Meta said it would “review the decision in full and engage constructively” as the matter returns to the Italian courts. The company has argued that the Italian approach creates legal uncertainty and conflicts with EU copyright harmonisation.

A blueprint for the rest of Europe

The judgment carries weight beyond Italy. Belgium faces a similar dispute and its Constitutional Court referred comparable questions to the CJEU in September 2024. Tuesday’s ruling effectively answers those questions too and could prompt member states to strengthen their own implementations of Article 15 of the Digital Single Market Directive.

The timing is significant. In March 2026, the CJEU held its first hearing on generative AI and copyright, in a case brought by Hungarian publisher Like Company against Google. Publishers there argue that AI systems trained on their content should also trigger compensation. Tuesday’s ruling strengthens their hand.

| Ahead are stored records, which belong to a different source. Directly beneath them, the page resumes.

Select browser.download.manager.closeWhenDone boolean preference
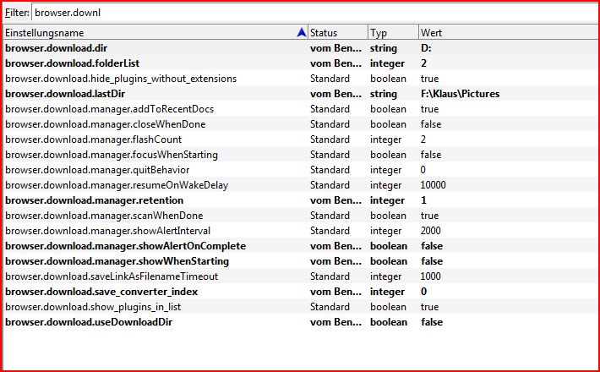The width and height of the screenshot is (600, 372). tap(105, 124)
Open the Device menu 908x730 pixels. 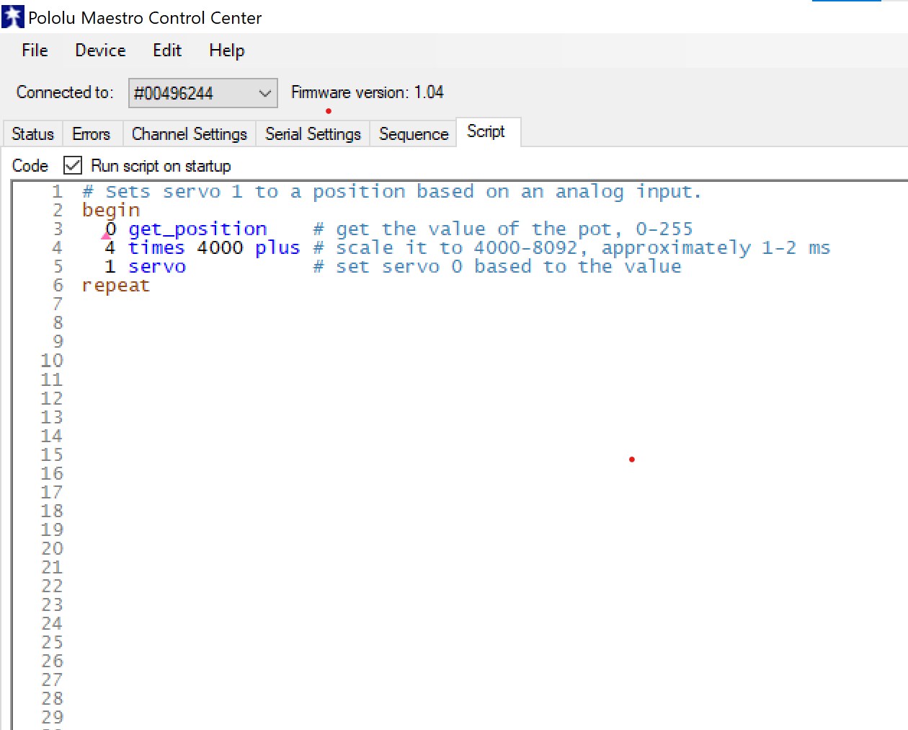click(x=100, y=50)
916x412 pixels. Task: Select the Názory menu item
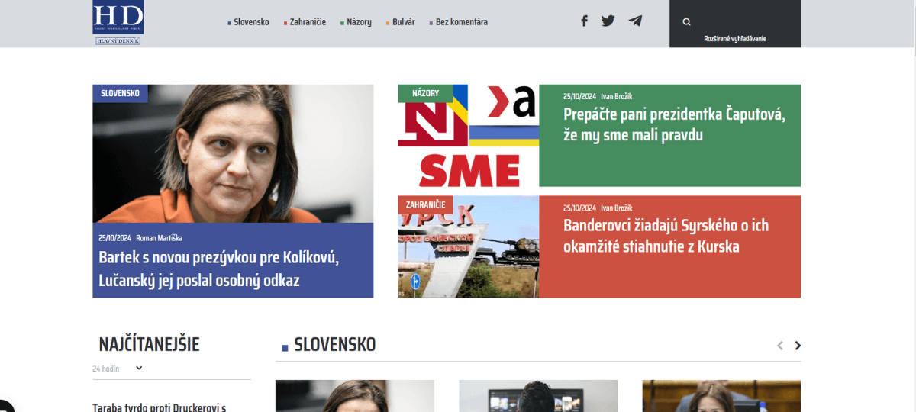pos(356,22)
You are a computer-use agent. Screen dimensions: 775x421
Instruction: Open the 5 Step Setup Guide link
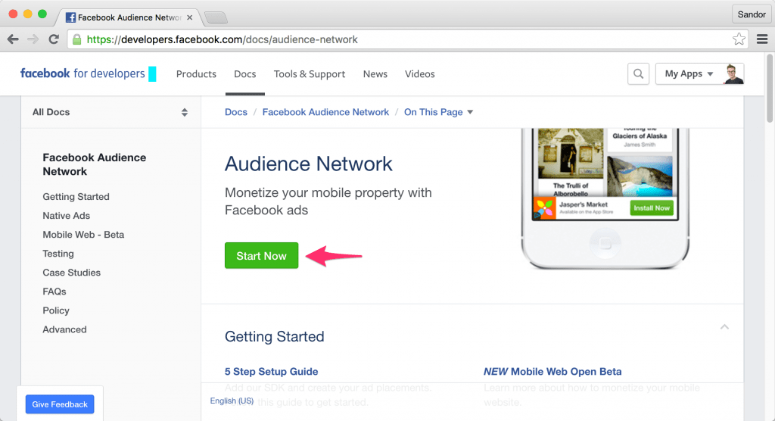[271, 372]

This ruling will pave the way for fairer negotiations with gatekeepers which have been abusing their dominance by refusing to negotiate in good faith. — Angela Mills Wade, executive director, European Publishers Council

The European Publishers Council welcomed the decision. Angela Mills Wade, its executive director, said the ruling would “pave the way for fairer negotiations with gatekeepers which have been abusing their dominance by refusing to negotiate in good faith”. Quality journalism, she added, depends on publishers’ ability to recoup the investments required to produce trusted news.